Was Daddy the man you've been online with, and vice-versa were you the girl he's been online with so long?

Lies and flakiness have been addressed (beaten to a bloody pulp, lol),
forgiveness for the sin of counting sheep has been extended,
but no mention of the meet other than it's being the sweet first meet.

The original issue was resolved by the magic of telephonics,
advice spanning the spectrum was received,
but nobody it seems wanted to talk about the meet.

If your anticipation gets wrapped around your expectation 
and you may possibly have too much time on your hands
it could lead to a serious bout of  'whatever you called it'...

Could it have been more like 'did Daddy really like me???'
vs. 'sheesh, no call to babygirl... that F'ing Liar Daddy!!' (lol)

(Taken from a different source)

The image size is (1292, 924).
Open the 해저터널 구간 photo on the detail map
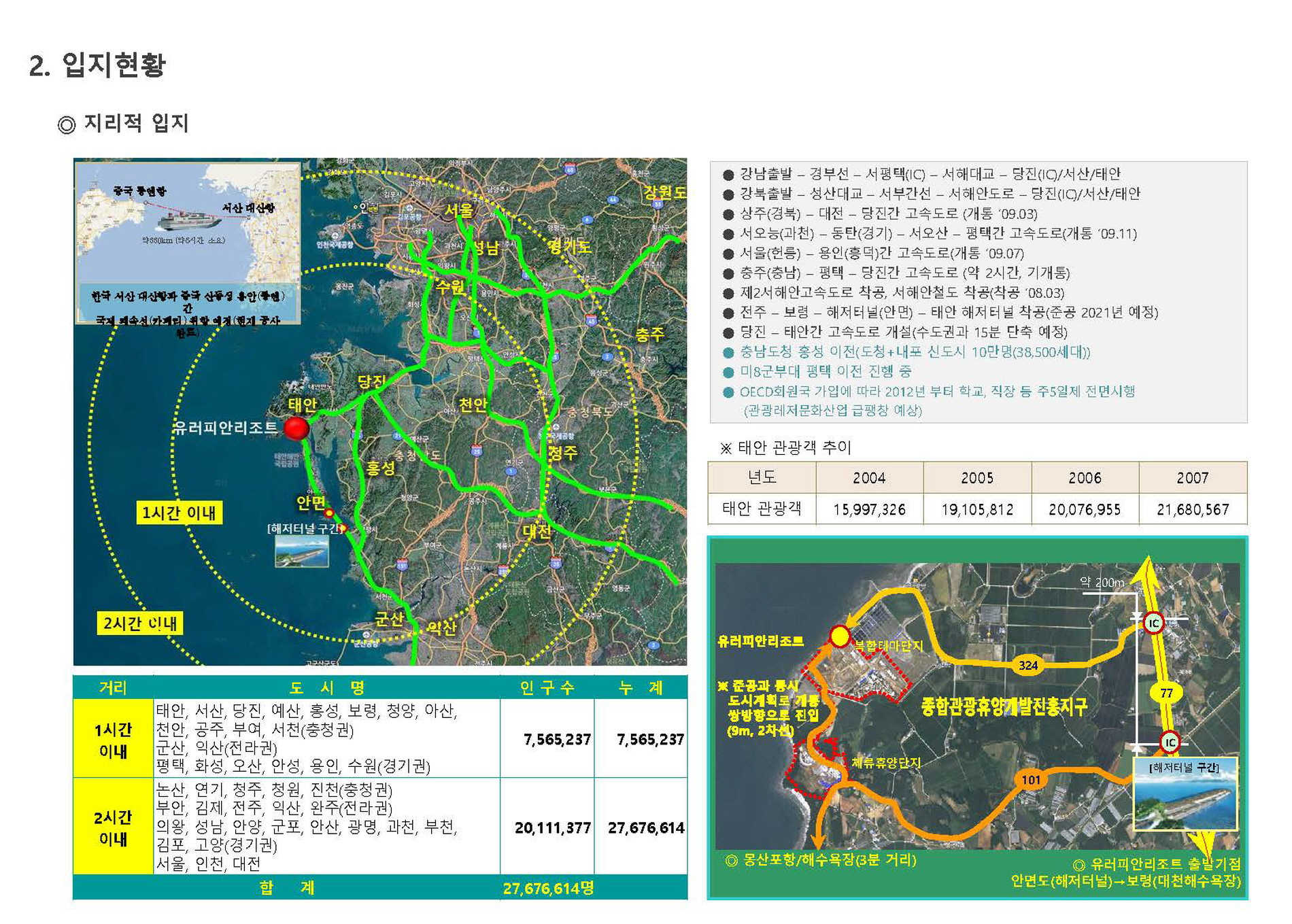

If your meet went well and you both enjoyed each other's company, perhaps simple anxiety involuntarily (heh) ruled. On the other hand if the feelings from the meet were not exactly mutual that could set the stage for indecision and possible reluctance of self struggle in the other.... yada yada...

It may not be any of the above in the whole thread... the bottom line is what works for you two.

If he can count sheep and rock your boat, then congrats you've both survived the sweet first meet!

Now get on with business... [;)]
     




Sensualips -> RE: If a Daddy/Dom/Master can lie about something small... (5/3/2006 2:18:00 PM)

If it is an isolated incident, it is no big deal.  If it is a pattern, it is an issue.

I do believe we teach people what is an okay way to treat us though.  If it is something that bothers you, address it in a non-hysterical-needy-accusatory but neutral-and-open way.  If you let it go quietly a few times and then wait to see what he does next, you are essentially setting a trap.

The first time I might mention it in passing.

The second time I generally say something like, "You mentioned you were going to call on x.  When I did not hear from you, I was a little disappointed.  I understand if you got busy or forgot or whatever,  but it does bother me to think I can't depend on what you tell me.  I try to follow through with things I say I will do, and I like to be involved with people that do the same.  If you are not sure when we may speak next, that is not a big deal. We can always leave it open.  But please do not tell me you will call and then not do so."